Hi Erick,

Apology for delay.

[This isn't what I meant. I meant to query each replica directly
_within_ the same shard. Your problem statement is that the leader and
replicas (I use "followers") have different document counts. How are
you verifying this? Through the admin UI? Using &distrib=false is
useful when you want to query each core directly (and you have to use
the core name) in some automated fashion.]

I might be wrong here because now I can't produce it with distrib=false

I also did as you said
[OK, I'm assuming then that you issue a manual commit sometime, right?
Here's what I'd do:
1> turn off indexing
2> issue a commit (soft or hard-with-opensearcher-true)
3> now look at your doc counts on each replica.]

Everything is seems ok now, I must have doing something wrong before.

Thanks for all yours and walter's  help
Best,
Navin


On Wed, 3 Jan 2018 at 17:09 Walter Underwood <wun...@wunderwood.org> wrote:

> If you have a field for the indexed datetime, you can use a filter query
> to get rid of recent updates that might be in transit. I’d use double the
> autocommit time, to leave time for the followers to index.
>
> If the autocommit interval is one minute:
>
> fq=indexed_datetime:[* TO NOW-2MIN]
>
> wunder
> Walter Underwood
> wun...@wunderwood.org
> http://observer.wunderwood.org/  (my blog)
>
>
> > On Jan 3, 2018, at 8:58 AM, Erick Erickson <erickerick...@gmail.com>
> wrote:
> >
> > [I probably not need to do this because I have only one shard but I did
> > anyway count was different.]
> >
> > This isn't what I meant. I meant to query each replica directly
> > _within_ the same shard. Your problem statement is that the leader and
> > replicas (I use "followers") have different document counts. How are
> > you verifying this? Through the admin UI? Using &distrib=false is
> > useful when you want to query each core directly (and you have to use
> > the core name) in some automated fashion.
= = =
*Problem to solve*
In the email thread, what filter query does Walter Underwood suggest when the autocommit interval is one minute? The material after this email thread has no connection to it.

(Saved items)
= = =
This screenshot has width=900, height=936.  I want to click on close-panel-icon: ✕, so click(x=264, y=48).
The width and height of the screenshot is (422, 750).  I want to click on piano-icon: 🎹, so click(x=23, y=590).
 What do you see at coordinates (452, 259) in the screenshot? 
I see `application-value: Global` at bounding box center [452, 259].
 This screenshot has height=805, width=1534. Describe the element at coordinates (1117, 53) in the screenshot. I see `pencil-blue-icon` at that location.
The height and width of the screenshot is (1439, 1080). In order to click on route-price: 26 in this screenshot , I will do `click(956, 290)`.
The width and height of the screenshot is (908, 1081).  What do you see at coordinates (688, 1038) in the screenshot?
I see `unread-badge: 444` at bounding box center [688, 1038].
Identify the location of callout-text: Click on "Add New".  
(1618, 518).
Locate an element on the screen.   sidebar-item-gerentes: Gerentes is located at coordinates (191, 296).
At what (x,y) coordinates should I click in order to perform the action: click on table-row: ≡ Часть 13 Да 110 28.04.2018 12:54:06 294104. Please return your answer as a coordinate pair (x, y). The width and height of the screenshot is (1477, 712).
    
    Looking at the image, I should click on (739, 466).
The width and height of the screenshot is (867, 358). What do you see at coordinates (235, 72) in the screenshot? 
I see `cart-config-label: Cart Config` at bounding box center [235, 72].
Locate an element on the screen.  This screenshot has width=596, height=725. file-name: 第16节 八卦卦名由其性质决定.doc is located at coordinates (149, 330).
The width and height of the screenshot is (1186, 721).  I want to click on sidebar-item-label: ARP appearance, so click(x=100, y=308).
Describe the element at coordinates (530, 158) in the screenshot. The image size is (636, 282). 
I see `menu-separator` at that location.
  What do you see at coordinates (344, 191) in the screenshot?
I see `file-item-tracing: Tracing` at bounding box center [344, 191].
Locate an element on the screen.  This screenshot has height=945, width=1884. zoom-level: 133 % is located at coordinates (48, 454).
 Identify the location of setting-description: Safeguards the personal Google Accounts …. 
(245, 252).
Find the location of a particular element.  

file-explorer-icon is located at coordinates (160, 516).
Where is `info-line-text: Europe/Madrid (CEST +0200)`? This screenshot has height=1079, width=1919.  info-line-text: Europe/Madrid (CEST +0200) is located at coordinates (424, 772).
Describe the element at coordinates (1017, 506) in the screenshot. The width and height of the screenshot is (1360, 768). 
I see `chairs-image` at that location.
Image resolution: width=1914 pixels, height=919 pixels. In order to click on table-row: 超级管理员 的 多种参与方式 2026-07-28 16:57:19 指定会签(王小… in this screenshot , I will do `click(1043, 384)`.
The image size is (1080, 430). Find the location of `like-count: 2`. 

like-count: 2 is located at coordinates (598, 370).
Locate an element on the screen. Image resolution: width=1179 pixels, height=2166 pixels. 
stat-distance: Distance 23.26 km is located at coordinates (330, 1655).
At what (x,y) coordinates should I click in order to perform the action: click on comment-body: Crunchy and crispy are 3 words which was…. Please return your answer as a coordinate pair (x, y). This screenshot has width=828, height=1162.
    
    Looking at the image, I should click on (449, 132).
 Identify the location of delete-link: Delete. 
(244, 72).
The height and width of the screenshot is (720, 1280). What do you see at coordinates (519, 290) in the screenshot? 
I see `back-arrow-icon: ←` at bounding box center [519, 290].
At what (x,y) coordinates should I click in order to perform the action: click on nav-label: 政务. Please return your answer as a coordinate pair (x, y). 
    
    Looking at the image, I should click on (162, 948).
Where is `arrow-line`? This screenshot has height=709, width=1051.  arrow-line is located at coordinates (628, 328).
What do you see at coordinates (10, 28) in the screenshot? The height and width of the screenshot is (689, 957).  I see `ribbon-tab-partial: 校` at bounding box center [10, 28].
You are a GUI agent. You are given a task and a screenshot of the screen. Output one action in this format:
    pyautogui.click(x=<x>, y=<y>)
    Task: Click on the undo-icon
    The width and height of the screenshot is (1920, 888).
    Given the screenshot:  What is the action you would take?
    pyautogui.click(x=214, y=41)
= = =
*Solution to the exercise*
fq=indexed_datetime:[* TO NOW-2MIN]